Ignacio Escañuela Romana
Despierto e imagino que vienes. Me siento cansado y vago entre los sonidos del amanecer, el aleteo y piar de los pájaros, las sombras huecas que cruzan la noche desvaneciente.
Uno más, como el resto, en días cansados y vacíos pero, al menos, coloreados, con viento, sin ideas inquietantes.
No, no entiendo la razón por la que pienso esto por las mañanas, cuando tengo que tirar para alante y, después, el resto del día me olvido. Quizá cuando tenga que contabilizar lo hecho y sentido no tenga que incluir ni una coma tuya, pero ahora tu imagen aparece irónica, por un lapso. Si el ser está destinado a intentar persistir, entonces esa idea, la sensación, es un conato. Me digo a mi pesar.

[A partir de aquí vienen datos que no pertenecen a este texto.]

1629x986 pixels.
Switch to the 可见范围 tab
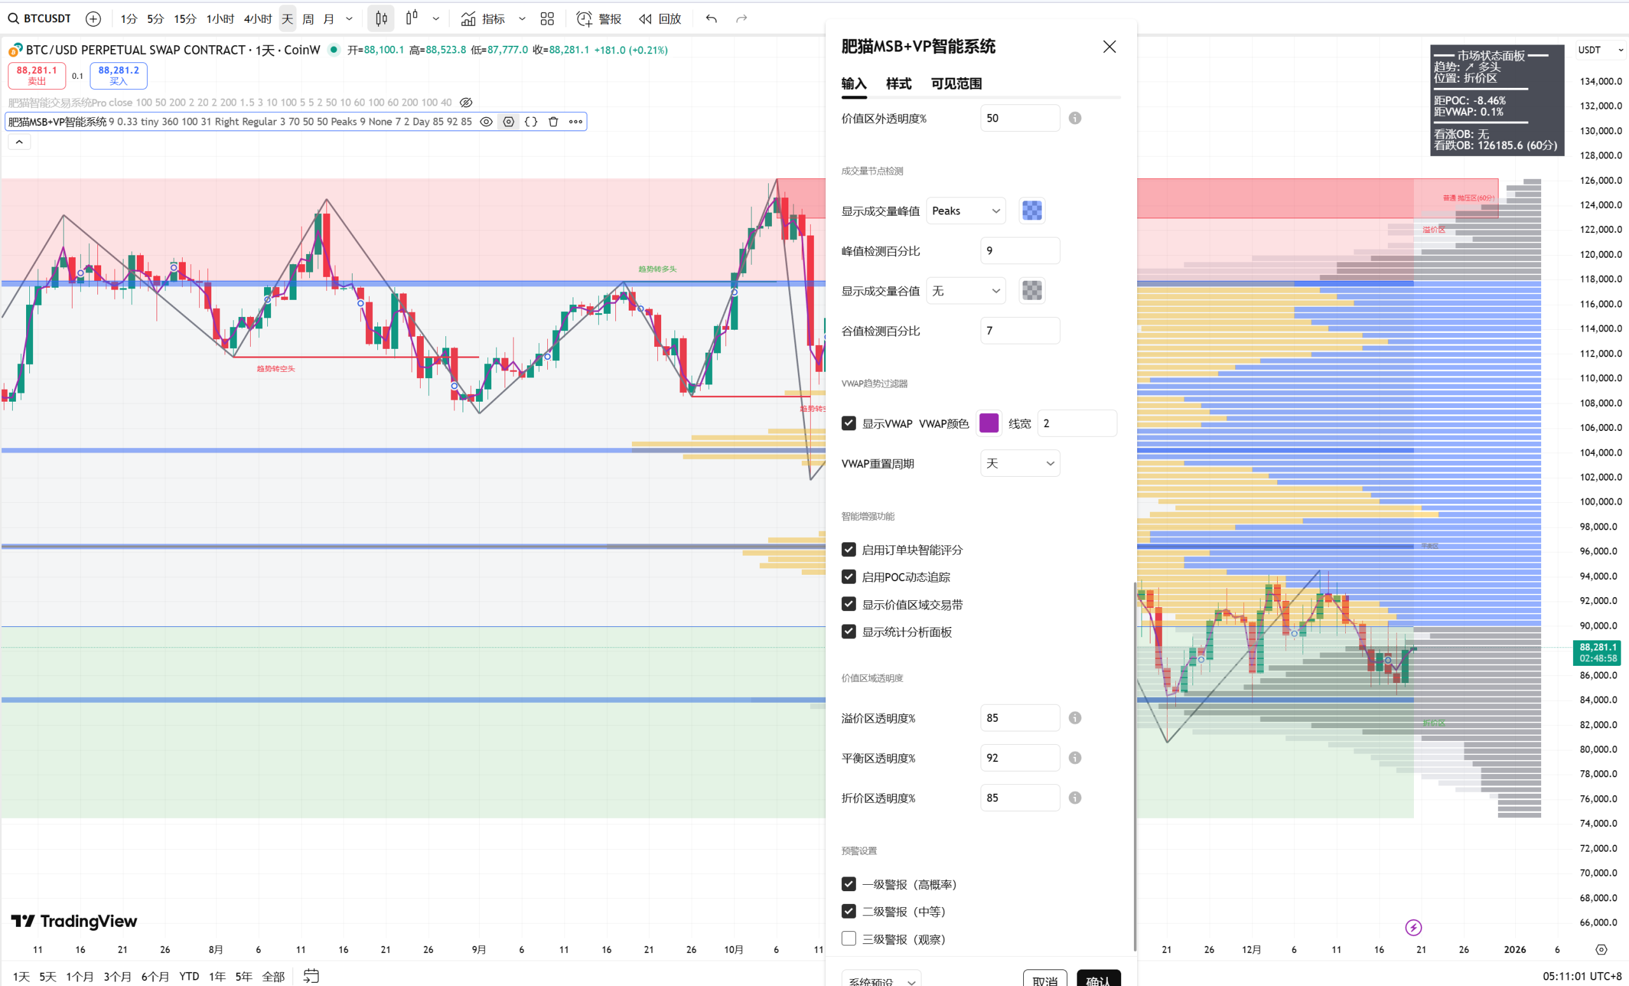coord(956,84)
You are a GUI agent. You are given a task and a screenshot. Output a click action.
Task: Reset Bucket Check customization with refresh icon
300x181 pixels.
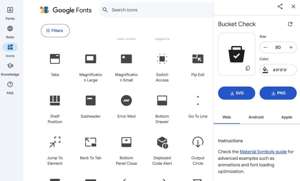click(290, 24)
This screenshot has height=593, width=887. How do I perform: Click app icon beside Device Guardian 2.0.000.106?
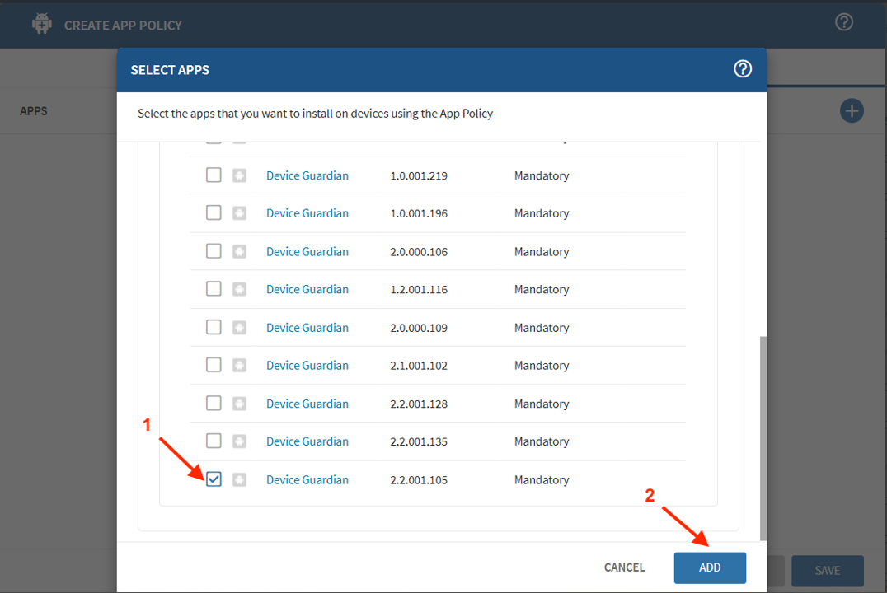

No, ya no puede suceder nada más. Lo sé. Me temo que vago los días huyendo y que cualquier posibilidad está muerta. Simplemente, me despierto y todo esto reaparece hasta el primer café. Su bruma lo borra, menos mal.
No podemos ir, imposible volver: nada, simplemente. Y, sin embargo, me siento un breve instante, tomo el líquido ardiente para sorber y el libro para buscar el renglón donde me quedé, te observo, caustica y bella, ríes. Entonces, bebo y ya no estás. Las luces penetran por la ventana.